There are a couple of rules when making your own bangers. Hygiene is one. Keep the meat cool, wash your hands well before and during the making, and sanitise (sterilise) the equipment you use. (A baby sanitiser, available at most supermarkets, works well for domestic sausage making.) Use non-reactive dishes so nothing will rust or oxidise, and keep all your equipment as cold as possible to help the meat emulsify properly — popping the mincer parts into the freezer before using is a great way to do this.

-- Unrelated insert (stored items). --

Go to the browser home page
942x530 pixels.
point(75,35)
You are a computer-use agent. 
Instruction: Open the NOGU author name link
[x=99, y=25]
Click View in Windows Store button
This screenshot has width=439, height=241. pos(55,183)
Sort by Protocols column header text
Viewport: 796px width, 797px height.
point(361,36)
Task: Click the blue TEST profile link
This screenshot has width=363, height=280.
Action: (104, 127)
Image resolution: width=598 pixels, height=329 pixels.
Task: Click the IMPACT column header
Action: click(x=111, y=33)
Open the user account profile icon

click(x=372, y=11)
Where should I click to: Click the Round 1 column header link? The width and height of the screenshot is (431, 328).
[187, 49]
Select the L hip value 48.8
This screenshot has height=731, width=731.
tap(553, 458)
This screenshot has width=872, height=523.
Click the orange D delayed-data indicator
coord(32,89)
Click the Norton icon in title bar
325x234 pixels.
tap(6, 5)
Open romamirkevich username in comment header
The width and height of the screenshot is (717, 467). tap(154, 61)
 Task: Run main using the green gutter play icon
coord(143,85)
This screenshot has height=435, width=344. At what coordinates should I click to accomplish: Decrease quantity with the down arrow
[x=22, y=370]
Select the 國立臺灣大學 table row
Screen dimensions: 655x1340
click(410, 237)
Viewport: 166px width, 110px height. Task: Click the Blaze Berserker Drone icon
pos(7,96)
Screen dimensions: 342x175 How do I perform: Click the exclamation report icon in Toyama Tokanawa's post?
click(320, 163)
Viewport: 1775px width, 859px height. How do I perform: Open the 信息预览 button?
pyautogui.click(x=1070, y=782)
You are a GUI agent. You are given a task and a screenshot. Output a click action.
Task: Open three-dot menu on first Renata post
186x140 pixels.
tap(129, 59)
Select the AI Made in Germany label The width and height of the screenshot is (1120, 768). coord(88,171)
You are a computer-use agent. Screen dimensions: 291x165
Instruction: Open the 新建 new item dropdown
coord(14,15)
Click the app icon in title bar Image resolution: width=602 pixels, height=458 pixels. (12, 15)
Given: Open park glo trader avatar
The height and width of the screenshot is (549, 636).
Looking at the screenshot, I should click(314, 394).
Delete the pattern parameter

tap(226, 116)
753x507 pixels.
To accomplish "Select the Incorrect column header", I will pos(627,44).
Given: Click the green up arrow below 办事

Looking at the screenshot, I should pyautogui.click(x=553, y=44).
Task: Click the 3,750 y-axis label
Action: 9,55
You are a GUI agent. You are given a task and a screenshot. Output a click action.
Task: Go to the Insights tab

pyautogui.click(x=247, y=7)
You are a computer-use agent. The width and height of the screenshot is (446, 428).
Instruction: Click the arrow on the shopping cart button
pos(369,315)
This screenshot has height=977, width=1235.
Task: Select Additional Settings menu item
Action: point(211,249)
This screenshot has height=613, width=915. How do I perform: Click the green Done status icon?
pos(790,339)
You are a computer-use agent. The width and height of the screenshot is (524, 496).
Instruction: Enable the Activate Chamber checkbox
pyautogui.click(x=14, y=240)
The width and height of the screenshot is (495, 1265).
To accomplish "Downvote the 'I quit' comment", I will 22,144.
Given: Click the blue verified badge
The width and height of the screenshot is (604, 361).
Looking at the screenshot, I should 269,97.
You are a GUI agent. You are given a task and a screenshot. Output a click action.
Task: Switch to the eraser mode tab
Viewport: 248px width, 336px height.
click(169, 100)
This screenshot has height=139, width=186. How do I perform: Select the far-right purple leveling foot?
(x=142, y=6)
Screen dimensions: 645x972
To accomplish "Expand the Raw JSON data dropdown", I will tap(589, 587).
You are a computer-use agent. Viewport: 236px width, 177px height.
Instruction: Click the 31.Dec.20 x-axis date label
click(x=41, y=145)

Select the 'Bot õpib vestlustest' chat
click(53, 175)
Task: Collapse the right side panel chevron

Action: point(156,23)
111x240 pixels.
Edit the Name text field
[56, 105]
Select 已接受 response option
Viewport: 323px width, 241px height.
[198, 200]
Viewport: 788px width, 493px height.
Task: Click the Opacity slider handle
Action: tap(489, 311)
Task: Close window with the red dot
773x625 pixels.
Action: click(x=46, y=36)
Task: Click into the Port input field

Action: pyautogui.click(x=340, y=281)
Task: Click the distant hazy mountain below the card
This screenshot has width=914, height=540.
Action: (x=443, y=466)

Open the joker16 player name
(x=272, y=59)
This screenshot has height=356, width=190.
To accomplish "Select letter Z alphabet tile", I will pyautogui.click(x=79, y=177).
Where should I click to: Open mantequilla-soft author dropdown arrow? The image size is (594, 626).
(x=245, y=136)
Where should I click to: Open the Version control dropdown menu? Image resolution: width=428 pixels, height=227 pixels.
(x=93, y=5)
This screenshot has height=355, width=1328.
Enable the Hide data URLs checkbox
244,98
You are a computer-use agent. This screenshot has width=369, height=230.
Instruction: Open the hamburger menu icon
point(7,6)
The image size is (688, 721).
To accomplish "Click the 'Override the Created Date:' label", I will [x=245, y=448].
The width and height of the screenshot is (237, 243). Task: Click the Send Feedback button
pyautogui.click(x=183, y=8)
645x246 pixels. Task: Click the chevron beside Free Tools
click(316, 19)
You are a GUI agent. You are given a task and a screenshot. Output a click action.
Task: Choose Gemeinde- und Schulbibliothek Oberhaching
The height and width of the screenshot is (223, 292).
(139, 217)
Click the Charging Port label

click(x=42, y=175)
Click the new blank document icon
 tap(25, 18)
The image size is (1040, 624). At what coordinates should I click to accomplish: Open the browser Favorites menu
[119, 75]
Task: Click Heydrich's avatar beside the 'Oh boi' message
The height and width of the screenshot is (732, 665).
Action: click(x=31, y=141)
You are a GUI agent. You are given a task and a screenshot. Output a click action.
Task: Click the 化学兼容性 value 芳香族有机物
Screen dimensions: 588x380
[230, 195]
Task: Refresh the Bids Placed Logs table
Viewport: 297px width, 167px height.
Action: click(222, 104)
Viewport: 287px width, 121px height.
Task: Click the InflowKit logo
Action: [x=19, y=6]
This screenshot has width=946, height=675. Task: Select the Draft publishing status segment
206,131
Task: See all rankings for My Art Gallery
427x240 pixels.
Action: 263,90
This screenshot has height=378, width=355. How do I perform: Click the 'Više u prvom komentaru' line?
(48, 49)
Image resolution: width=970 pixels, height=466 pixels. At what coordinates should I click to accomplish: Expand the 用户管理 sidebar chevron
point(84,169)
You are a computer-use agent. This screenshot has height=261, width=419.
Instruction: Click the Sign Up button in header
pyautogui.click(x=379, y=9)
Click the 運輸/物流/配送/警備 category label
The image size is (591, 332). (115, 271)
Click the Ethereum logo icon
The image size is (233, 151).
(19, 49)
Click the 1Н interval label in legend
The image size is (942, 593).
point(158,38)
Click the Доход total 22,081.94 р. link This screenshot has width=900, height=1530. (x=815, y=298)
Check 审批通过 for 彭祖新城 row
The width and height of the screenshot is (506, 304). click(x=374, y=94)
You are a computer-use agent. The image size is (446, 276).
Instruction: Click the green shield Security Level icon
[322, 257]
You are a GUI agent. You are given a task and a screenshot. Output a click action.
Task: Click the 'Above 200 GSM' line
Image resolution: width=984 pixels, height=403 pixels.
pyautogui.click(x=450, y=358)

Sausages need to be hung for a day (at least 12 hours) after making or they will not have bound together properly and will split when cooked. And we’re huge fans of natural casings (sheep for chipolatas, pork for nice fat sausages and ox casings – or bungs for salami and cotechino). Often they’re sold packed in salt, and need soaking for an hour before use. They’re the intestines of the animal that have been cleaned well but they do spiral around and need to be untangled before use. Pop the casings over a tap on low and let the cold water find its way through the casings as you untangle them. Some modern casings are sold already untangled and ready to go, pulled over plastic tubing. They’re expensive, but an awful lot easier to work with. Never let any type of casings go dry or they will become unmanageable, and watch out for holes, as this will seriously disrupt the pumping of the sausages.

Ideally you’ll have or can borrow a sausage cannon to pump out the mince into the casings. If not, a piping (icing) bag may do the trick, but it’s slow and painful by comparison.